I can’t respond to every nuance here, I’ve not the time, but…there is a real problem with a system that has little oversight, sees ITSELF as adversarial in PROCESS, and yet is an integral part of the foundation of an entire Nation. All adversary, all the time is insanity and the root source of ‘a house divided’. As far as Kay is concerned, I heard ‘this system was my only avenue and it did as much/more harm than the original perpetrator”…, Kay please correct me if I am wrong. There is a real big problem there…because that kind of behavior in a living organism is called disease. That is what lupus does…a bodies immune system attacking itself. Cancer, a thing that sucks the strength and life from the host body. AIDS- an immune system that ceases to work properly.
The legal system MUST provide a way to preserve the basic elements of service to the people who are the source of power of the Nation…or it decays into an even greater threat than that which necessitated its existance in the first place. And if it must police itself…it must do so ruthlessly and with the kind of accountability that does not leave victims in its wake…
Dear BIL
Please describe your expertise as a psychologist.

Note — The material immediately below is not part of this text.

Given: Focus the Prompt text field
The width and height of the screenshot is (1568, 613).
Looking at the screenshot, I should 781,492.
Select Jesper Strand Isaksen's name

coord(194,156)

On a different blog you attacked my character and I asked you what mental illness you thought I had and you were unable to identify one that is consistent with my history.
Whether I “know” law or not is not controlling because I can quote and cite it.
Blouise,
I don’t disagree with that as a general statement. That’s why I gave W=c the style points. But as it applies to Kay? It’s a non-starter.

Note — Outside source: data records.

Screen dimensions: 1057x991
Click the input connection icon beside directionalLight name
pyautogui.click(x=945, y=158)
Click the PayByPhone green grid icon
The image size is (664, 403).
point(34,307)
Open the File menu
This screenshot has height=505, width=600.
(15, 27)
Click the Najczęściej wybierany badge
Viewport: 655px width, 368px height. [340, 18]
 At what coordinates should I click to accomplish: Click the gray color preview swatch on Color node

Of course, the judiciary is feeling the impact of corruption as much as the Legislative and Executive branches. There should be no money in the system other than governmental salaries for everyone from Congress to somebody running for Dog Catcher. But because of their independence, the effects are somewhat mitigated in the Judiciary as compared to Congress and the President, but only a fool would say it isn’t happening. Hugo Black would be appalled if he were to come back today. Justice can still be had, but injustices are indeed steadily on the rise. And like the Russian proverb, “The fish rots from the head”, the problems in the judiciary are making themselves most apparent in SCOTUS cases that fly squarely in the face of logic and good established jurisprudence like Citizens United and Connick v. Thompson.
Corruption is a pan-systemic problem.
Kay,
Like I said, I’m not going to argue law with you because simply you do not know what you are talking about. That’s the bottom line. Arguing law with you is like arguing architecture to a fish – useless.
Seek out a reputable psychiatrist or therapist.
Today.
I read a case involving defamation. A person won a defamation lawsuit and was paid. Then the publisher republished the same defamation. The aggrieved party sued the defamer 15 times and it was finally ruled that each time a defamation is repeated in a new time frame it is a new cause of action.
Res judicata is an affirmative defense. The party making the defense must point to where the decision was made.
Buddha,
I would agree with you if I were referring to Kay/Pyrrhic but I wasn’t talking about Kay … I was referring to Woosty’s stand on principle which wasn’t calling for Kay’s victory but rather for the legal profession’s accountability …“It is the deafness of an entire system that refuses to even acknowledge nevermind correct it’s mistakes. … That is why the ranks of Kay(s) are growing.”
And like it or not, those ranks are growing and will continue to grow as long as the legal profession as a whole remains numb to its own mistakes.